DATASET RECORDS
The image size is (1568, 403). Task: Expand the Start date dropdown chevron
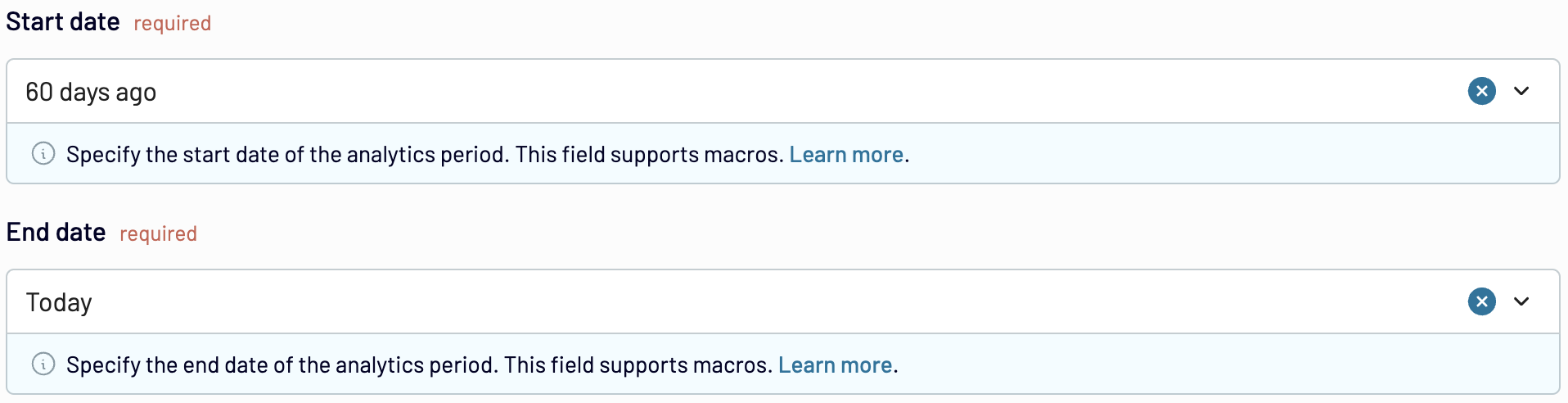point(1521,91)
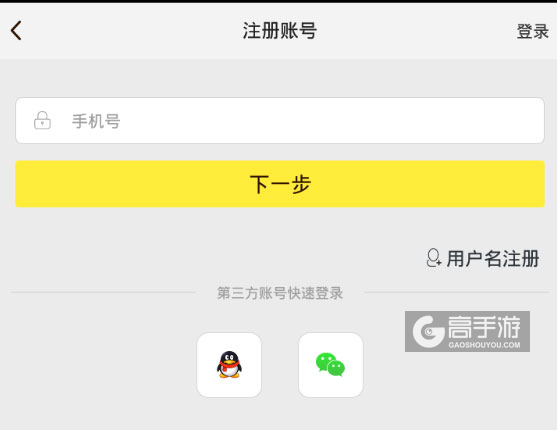The image size is (557, 430).
Task: Click the white tile around the QQ icon
Action: pos(229,365)
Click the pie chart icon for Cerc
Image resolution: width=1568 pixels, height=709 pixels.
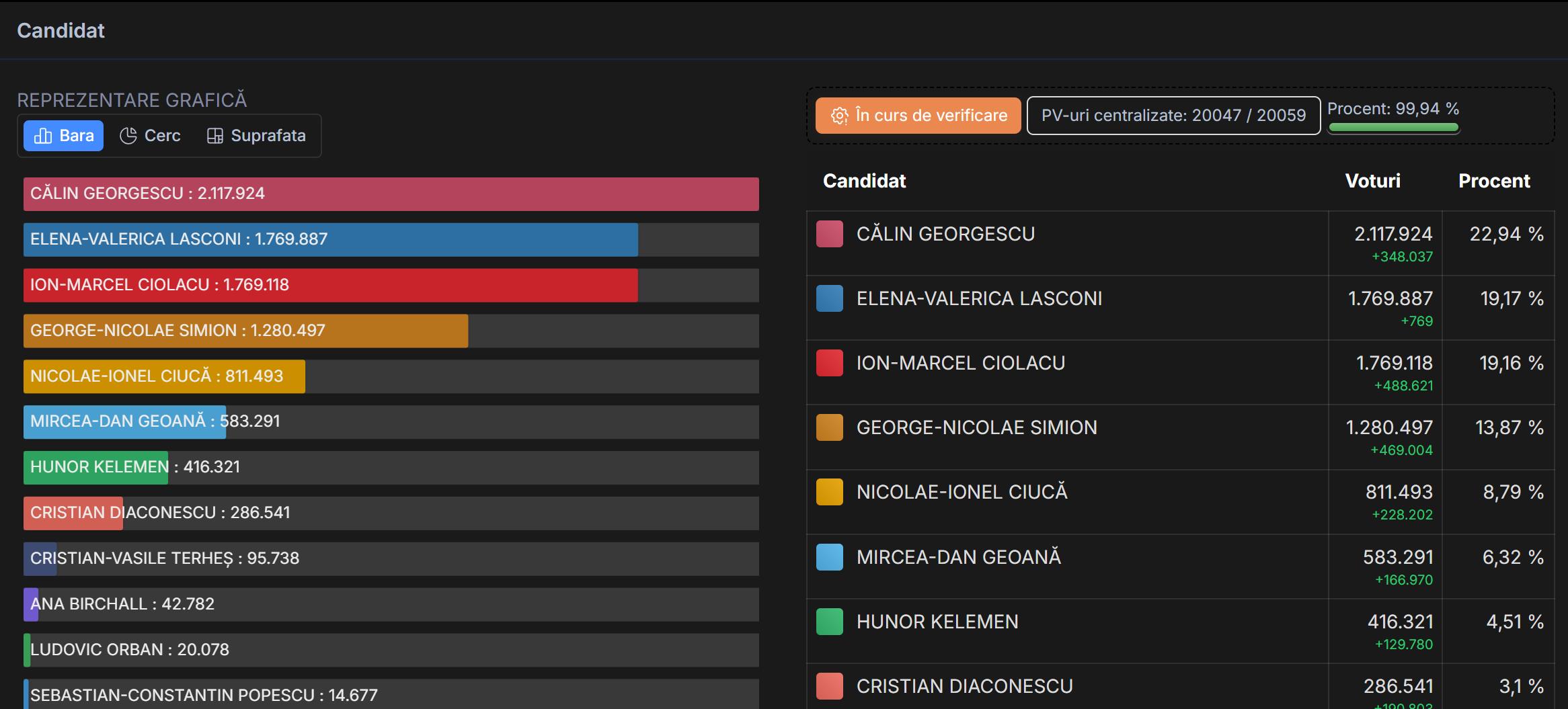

AIM OF THE TASK
Each entry should be transcribed exactly as given, with pictures omitted.

TASK SOLUTION
The image size is (1568, 403). Task: Expand the Start date dropdown chevron
point(1521,91)
The image size is (557, 430).
Task: Click the white tile around the QQ icon
Action: pos(229,365)
Click the pie chart icon for Cerc
Image resolution: width=1568 pixels, height=709 pixels.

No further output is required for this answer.